Courses — AI FOR SCIENCE MASTERS

Mathematical Problem Solving (11-29 September 2023)

Naina Ralaivaosaona (Stellenbosch University)

In this course we shall consider a variety of elementary, but challenging, problems in different branches of pure mathematics. Investigations, comparisons of different methods of attack, literature searches, solutions and generalizations of the problems will arise in discussions in class. The objective is for students to learn, by example, different approaches to problem solving and research.

Introduction to Machine Learning (11-29 September 2023)

Claire David (AIMS South Africa)

This course introduces students to the key concepts of machine learning: linear regression, gradient descent, logistic regression, regularization, over/underfitting. The most common algorithms in supervised learning will be presented, from boosted decision trees to deep neural networks. Students will code from scratch the algorithms as well as the methods to assess the performance of their model (ROC, train/validation learning curve, bias/variance). They will learn how to improve their program through hyperparameter optimization and advanced techniques (momentum, scheduler). In unsupervised machine learning, the approaches of dimensionality reduction and clustering will be introduced and illustrated.

Applied Machine Learning at Scale (2-20 October 2023)

Ulrich Paquet (Google DeepMind, AIMS South Africa)

ML and AI drive the back-ends and front-ends of many large online companies, and are set to play a transformative role in the “internet of things”. This is a practical module that looks at how ML is applied to internet-scale systems. In this module, students will build their own recommender systems from scratch. Topics covered will include A/B testing, ranking, recommender systems, and the modelling of users and entities that they engage with online (like news stories).

Cloud and Functional Programming (2-20 October 2023)

William Dekou (Google) and Jeff Sanders (AIMS South Africa)

Cloud Computing democratised compute power by providing individuals and organisations access to unlimited compute resources on demand. It can be used to run backend applications as well as conducting research. This Cloud computing course equipped students with capabilities to run Python and C++ Machine Learning code on Google Compute Engine’s Virtual Machine with GPU. The course provides the fundamentals of Cloud computing, an introduction of this computing paradigm and its key characteristics. It explores the cloud service models, the different deployment models available. We also explore different levels of virtualisation including virtual machines and containers. The course gets practical by introducing Google Cloud fundamentals building blocks: Virtual Private Cloud (VPC), Compute Engine, Cloud NAT, Cloud Storage, Cloud Build, Artifact Registry. We go on to create Virtual Machine with GPU, connect to it using SSH and GCloud tool. We show how to build a container image. We conclude by running our code into Virtual Machine.

Physics for Machine Learning (30 October - 17 November 2023)

Hugo Touchette (Stellenbosch University)

This course covers techniques from physics that are useful in Machine Learning. Monte Carlo methods form a family of stochastic approximation techniques, and are widely used in fields spanning Physics, Statistics and Finance.

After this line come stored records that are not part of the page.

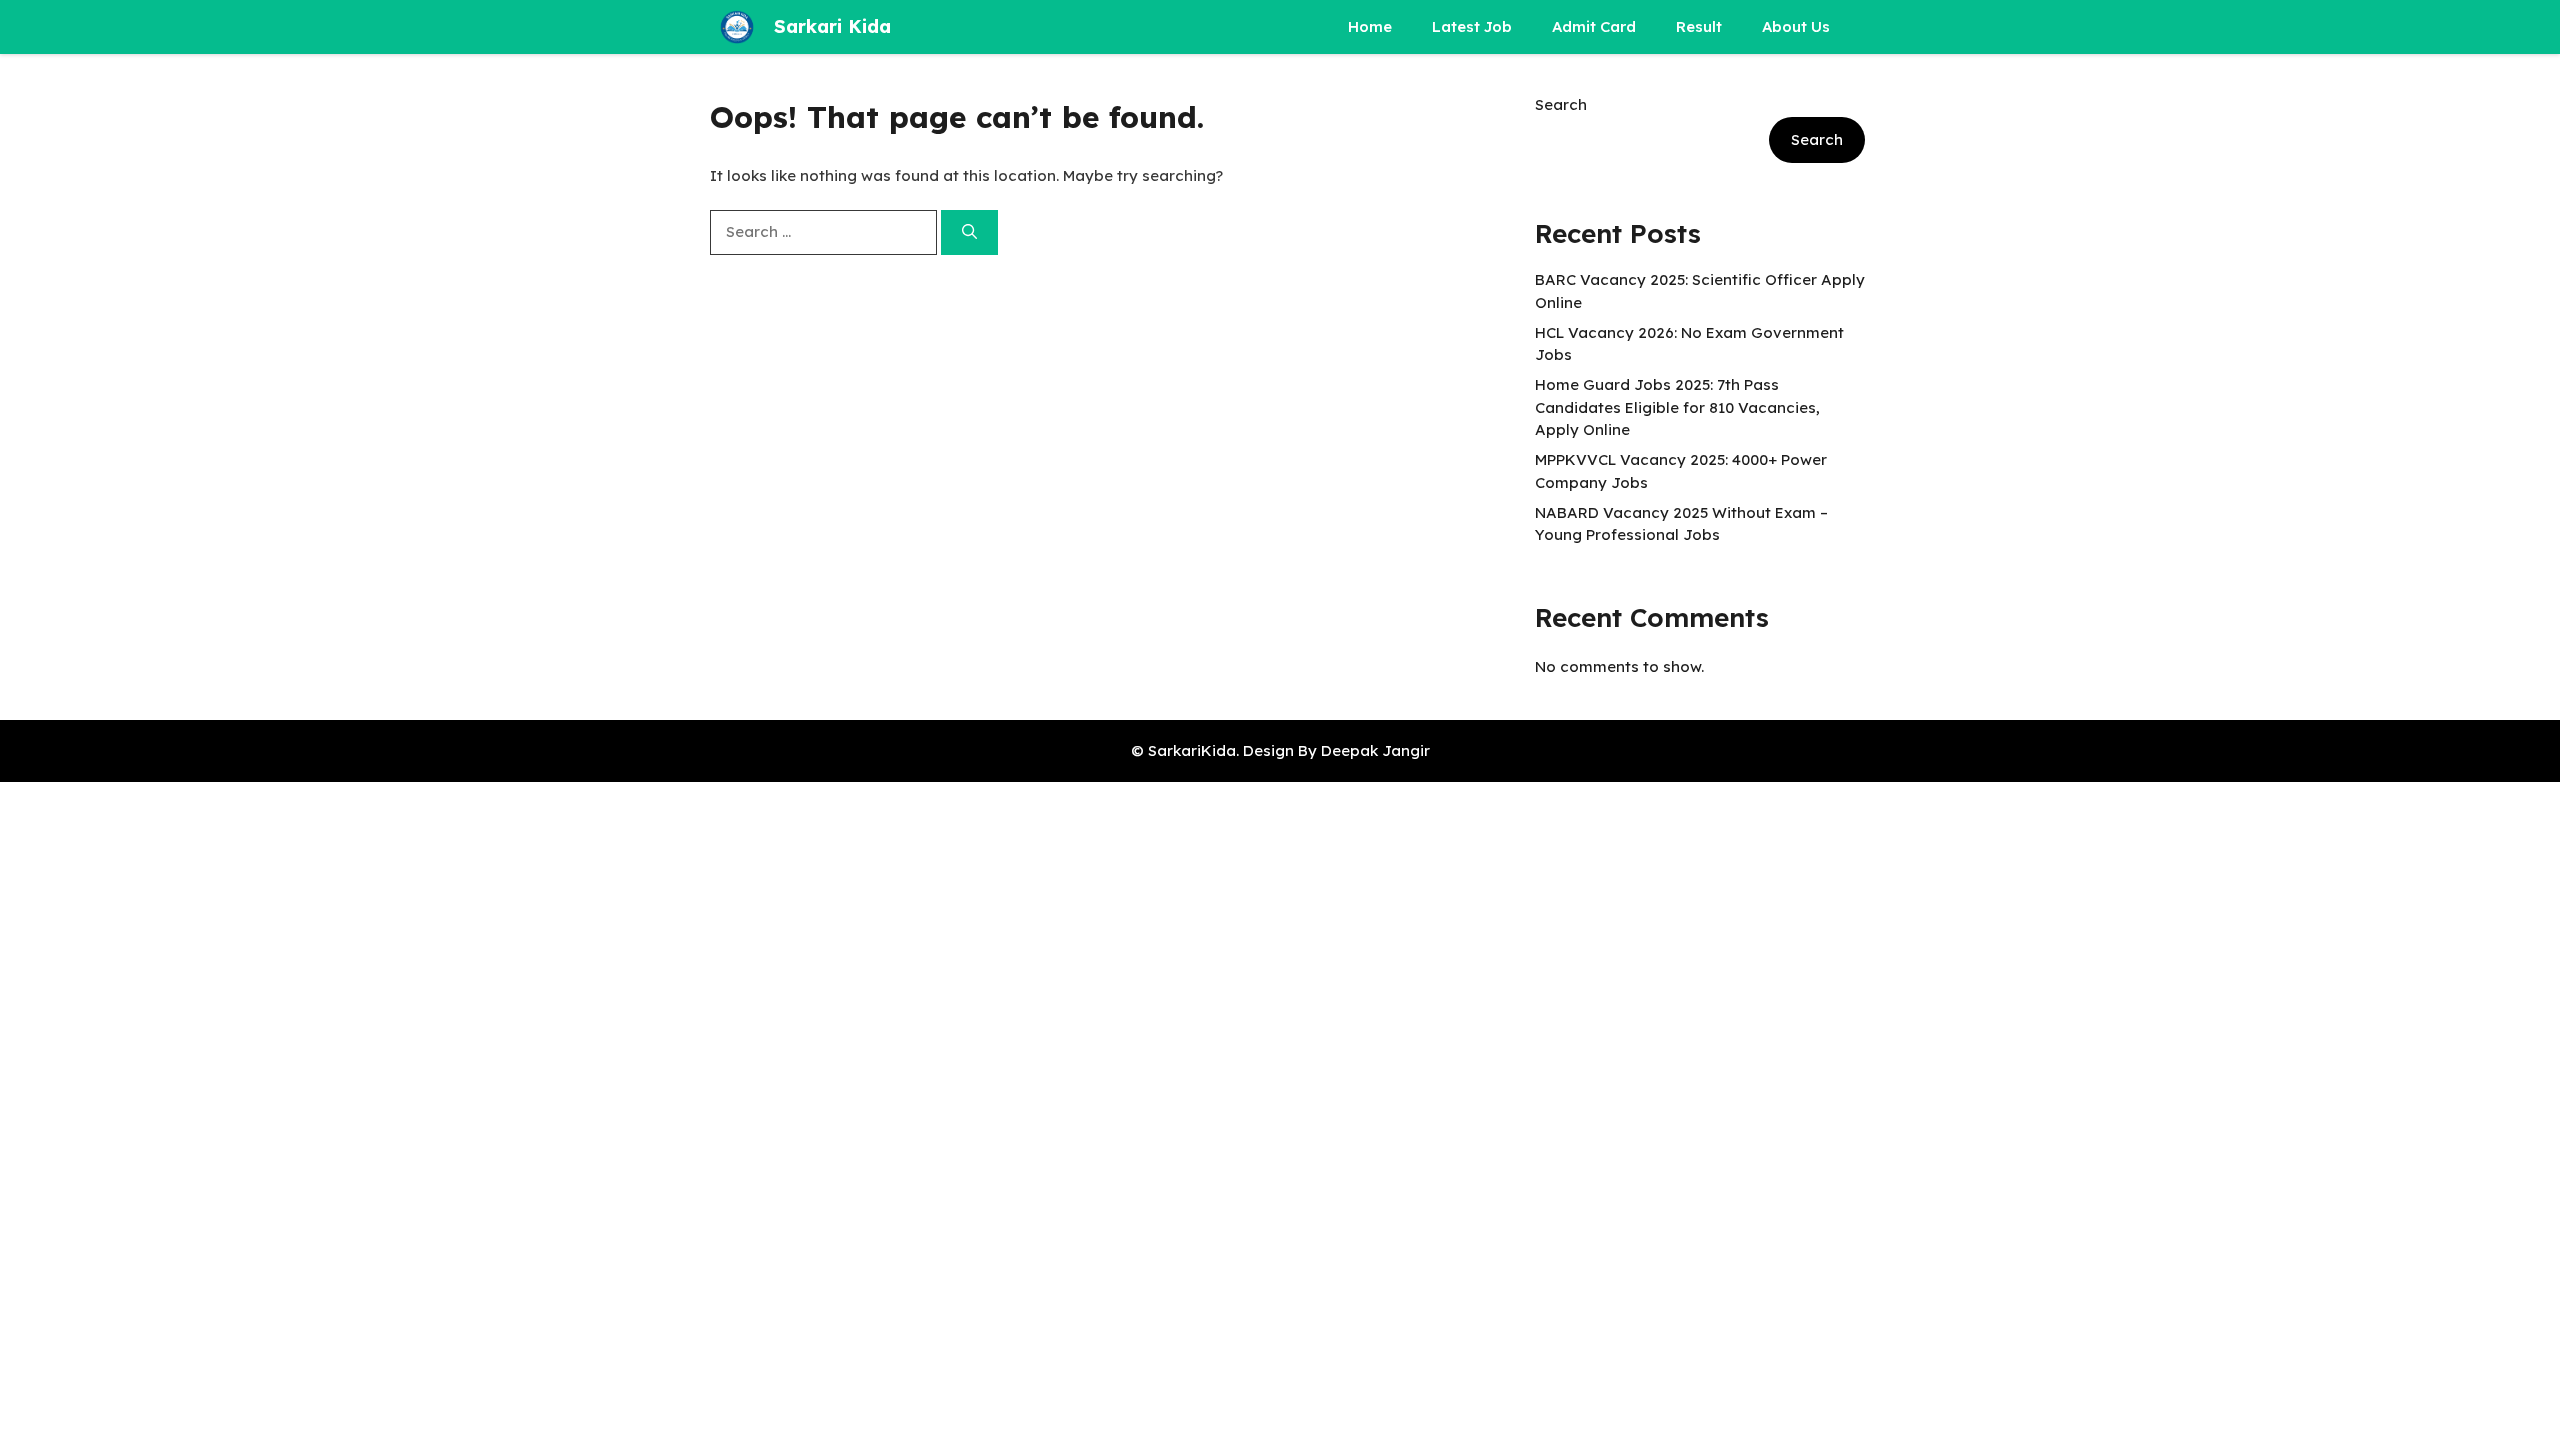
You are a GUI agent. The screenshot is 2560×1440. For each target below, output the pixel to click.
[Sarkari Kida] (737, 27)
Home (1370, 26)
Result (1699, 26)
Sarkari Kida (832, 26)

It is also a principal tool for statistical inference in ML. The module will cover Markov chains and Monte Carlo methods, including Metropolis-Hastings algorithms.

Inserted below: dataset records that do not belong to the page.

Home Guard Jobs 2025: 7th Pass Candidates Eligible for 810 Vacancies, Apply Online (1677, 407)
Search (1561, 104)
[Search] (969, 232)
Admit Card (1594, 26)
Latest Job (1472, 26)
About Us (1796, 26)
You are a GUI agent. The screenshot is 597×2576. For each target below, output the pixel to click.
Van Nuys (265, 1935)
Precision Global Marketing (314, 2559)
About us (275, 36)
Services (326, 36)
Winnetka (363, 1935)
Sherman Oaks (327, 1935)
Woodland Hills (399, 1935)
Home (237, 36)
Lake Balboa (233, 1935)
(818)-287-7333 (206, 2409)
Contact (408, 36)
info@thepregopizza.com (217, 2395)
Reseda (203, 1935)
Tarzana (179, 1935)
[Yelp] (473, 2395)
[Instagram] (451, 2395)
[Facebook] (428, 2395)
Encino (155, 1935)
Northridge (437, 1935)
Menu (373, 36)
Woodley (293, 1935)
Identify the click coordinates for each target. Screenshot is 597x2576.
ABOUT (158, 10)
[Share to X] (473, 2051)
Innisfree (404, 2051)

Computer Vision (30 October - 17 November 2023)

Willie Brink (University of Stellenbosch)

Computer Vision has long been an important driving force for advances in Machine Learning, and have been instrumental in the rise and development of deep learning. The module will start with convolutional neural networks for image classification, and extensions like dropout, batch normalisation, data augmentation, transfer learning, and visual attention. Other typical Computer Vision tasks will then be overviewed, including object segmentation, colourisation, style transfer, and automated image captioning.

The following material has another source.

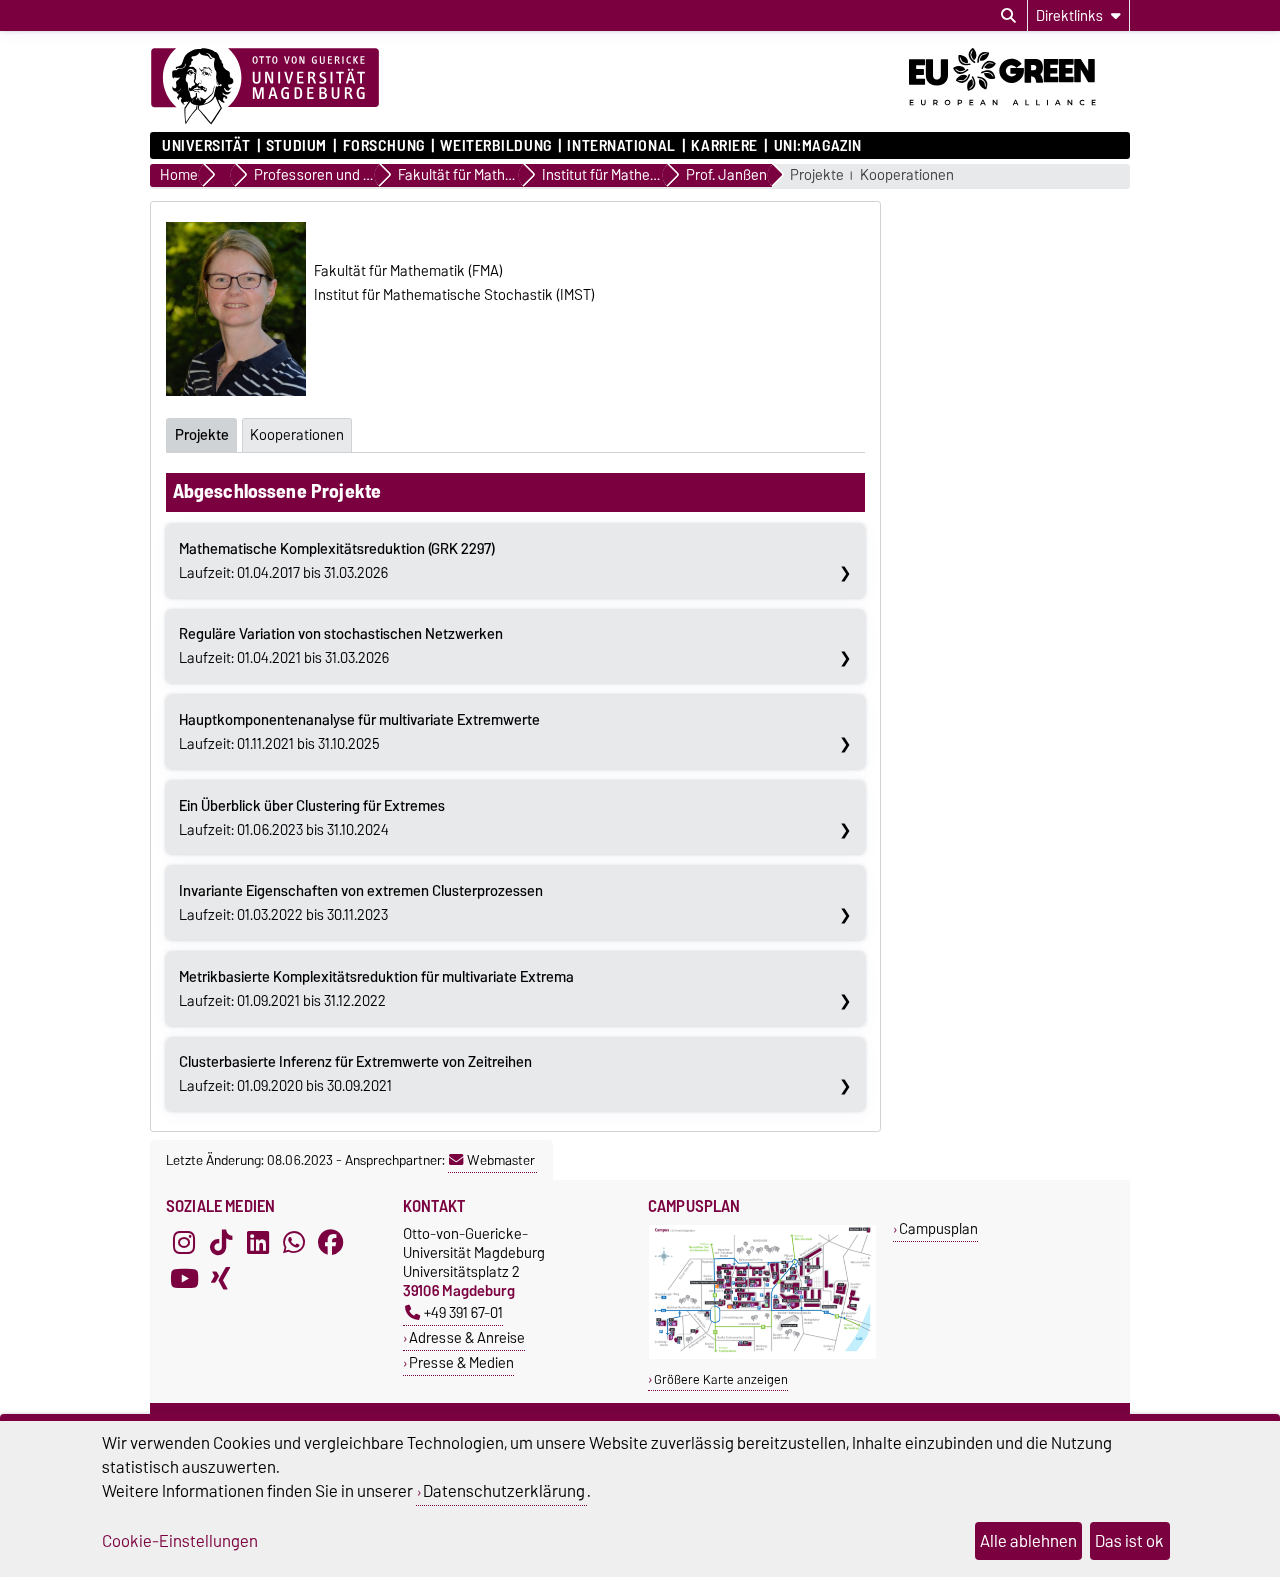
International (621, 146)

Statistical Inference and Causality (27 November - 15 December 2023)

Ulrich Paquet (Google DeepMind; AIMS South Africa) and St John Grimbly (University of Cape Town)

The first part of the course covers the bread and butter of Bayesian inference, with applications in Machine Learning in mind. The first part of the course uses Chris Bishop's Pattern Recognition and Machine Learning textbook, including a Bayesian treatment of linear basis function models, graphical models and a short overview of information theory. We aim to help students see the wood from the trees of probabilistic inference

"Correlation does not imply causation" – a phrase often heard in statistics classrooms, suggests that we cannot determine causation from data alone. Challenging this notion, this module delves into the field of causal inference, with a particular emphasis on graphical causal modelling. You will explore how combining assumptions with data can indeed lead to valid causal conclusions. The course is designed to impart a fundamental understanding and intuition of causal modelling, particularly in the context of machine learning.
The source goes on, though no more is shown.